Questions you should ask yourself
First, it’s very important to ask yourself the following questions to find out what’s important for your MQTT project.
- Do you want the MQTT broker cluster to behave like a single MQTT broker from the clients perspective, regardless to which cluster node a client is connected?
- Do you require the MQTT broker to preserve Quality of Service 1 and 2 guarantees in the cluster?
- Should your cluster stay online and keep working even if networking problems (e.g. Network Splits) arise?
- Should the cluster scale elastically by having the possibility to add and remove cluster nodes at runtime?
- Do you plan to deploy the MQTT broker cluster in a cloud environment?
- Should MQTT client sessions still be available, even if one or more cluster nodes crash?
If you answer at least one of the questions with “yes”, a resilient, reliable and scalable MQTT broker cluster is be what you’re looking for. This also means, that a replicated topic tree is probably not enough and you need a more holistic clustering approach that also covers QoS messages, client sessions, queued messages and retained messages. Read on to decide which questions may be important to ask to get the cluster characteristics you desire.
Questions you should ask your MQTT broker vendor
Marketing material doesn’t always answer all the questions, especially when it comes to edge cases and error cases. These 12 questions are the most popular questions we got asked from our customers in their evaluation process. Profit by also adding these questions to your broker evaluations:
The following paragraphs discuss the reasoning behind the questions and give background information that might be useful for understanding the implications of cluster characteristics to your MQTT deployment.
Is the cluster distributed or fully replicated?
Full replication is most often used in high availability scenarios that consist of two nodes and only one broker node serves all requests, the second node is the failover node. For use cases that need massive scalability, full replication simply doesn’t scale. The main reason for that is, that RAM, disk space and bandwidth (between cluster nodes) is finite. If full replication would be used in a consistent way, there are n-1 replicas, which means a 10 node cluster must replicate each data to 9 other nodes, a 20 node cluster to 19 other nodes and so on.
This situation is not as severe if only the topic tree is replicated (although this has the same problems discussed above), since message routing itself doesn’t necessarily need full replication. If the broker cluster would only replicate the topic tree, this has severe impact on other aspects of MQTT. We will discuss that in a minute.
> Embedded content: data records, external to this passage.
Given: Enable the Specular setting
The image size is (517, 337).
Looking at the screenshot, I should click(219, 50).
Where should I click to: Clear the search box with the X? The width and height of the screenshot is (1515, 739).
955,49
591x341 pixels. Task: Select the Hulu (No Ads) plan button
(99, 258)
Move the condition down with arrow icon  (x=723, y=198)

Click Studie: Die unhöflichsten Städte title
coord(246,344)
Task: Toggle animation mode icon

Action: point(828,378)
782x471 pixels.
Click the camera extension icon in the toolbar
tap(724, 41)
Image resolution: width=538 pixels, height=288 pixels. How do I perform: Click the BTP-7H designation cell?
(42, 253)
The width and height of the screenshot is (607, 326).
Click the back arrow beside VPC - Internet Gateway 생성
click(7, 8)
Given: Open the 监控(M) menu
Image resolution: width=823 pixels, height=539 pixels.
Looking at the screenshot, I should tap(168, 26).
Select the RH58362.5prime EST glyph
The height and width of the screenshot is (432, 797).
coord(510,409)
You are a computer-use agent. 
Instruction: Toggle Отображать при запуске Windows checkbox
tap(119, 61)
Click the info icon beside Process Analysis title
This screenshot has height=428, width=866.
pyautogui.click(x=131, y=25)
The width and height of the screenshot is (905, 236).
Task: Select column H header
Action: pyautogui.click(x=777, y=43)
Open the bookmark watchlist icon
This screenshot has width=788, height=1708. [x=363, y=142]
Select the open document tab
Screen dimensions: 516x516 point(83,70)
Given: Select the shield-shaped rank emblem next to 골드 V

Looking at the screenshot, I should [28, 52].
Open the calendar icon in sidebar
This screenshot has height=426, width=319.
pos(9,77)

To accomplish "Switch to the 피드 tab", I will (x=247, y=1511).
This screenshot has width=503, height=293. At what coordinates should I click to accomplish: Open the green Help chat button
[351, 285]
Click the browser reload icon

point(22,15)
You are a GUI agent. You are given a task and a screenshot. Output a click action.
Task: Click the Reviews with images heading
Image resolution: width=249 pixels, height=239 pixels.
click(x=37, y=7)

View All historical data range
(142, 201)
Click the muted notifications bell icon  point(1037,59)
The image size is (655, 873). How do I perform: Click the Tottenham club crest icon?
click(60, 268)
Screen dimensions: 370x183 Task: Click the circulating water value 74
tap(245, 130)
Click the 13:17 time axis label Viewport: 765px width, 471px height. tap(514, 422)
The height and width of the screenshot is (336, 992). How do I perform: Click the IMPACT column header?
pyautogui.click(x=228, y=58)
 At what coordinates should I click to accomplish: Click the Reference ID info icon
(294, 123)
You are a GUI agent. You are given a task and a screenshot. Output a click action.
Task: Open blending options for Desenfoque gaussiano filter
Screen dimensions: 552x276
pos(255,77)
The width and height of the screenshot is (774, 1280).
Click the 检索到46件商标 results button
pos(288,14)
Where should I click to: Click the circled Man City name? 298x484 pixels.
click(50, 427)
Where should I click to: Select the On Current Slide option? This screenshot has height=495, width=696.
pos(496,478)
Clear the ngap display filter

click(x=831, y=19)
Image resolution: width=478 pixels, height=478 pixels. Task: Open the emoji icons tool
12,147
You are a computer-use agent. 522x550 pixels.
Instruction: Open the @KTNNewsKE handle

Split Brain: In case of a network split, does the broker continue to operate properly?
No network is reliable; a reliable network as prerequisite for MQTT brokers is a warn sign that message and data loss is inevitable in the long term. When it comes to distributed systems, you can’t sacrifice partition tolerance. So it’s a key question for MQTT brokers how they behave in case of network splits.
It’s important that the cluster doesn’t lose its availability by refusing to accept new MQTT clients or even disconnecting MQTT clients, independent of the fact if the clients reside in a minority partition or not. So it’s also extremely important that the cluster can handle split brain scenarios. An example would be if 500.000 MQTT clients are connected to each MQTT broker node. If a split brain occurs and a single MQTT node would refuse to operate properly (e.g. due to a minority partition), half a million MQTT clients are forced to disconnect, which could result in a reconnection storm on all other cluster nodes.
What guarantees does the broker have when a network split occurs?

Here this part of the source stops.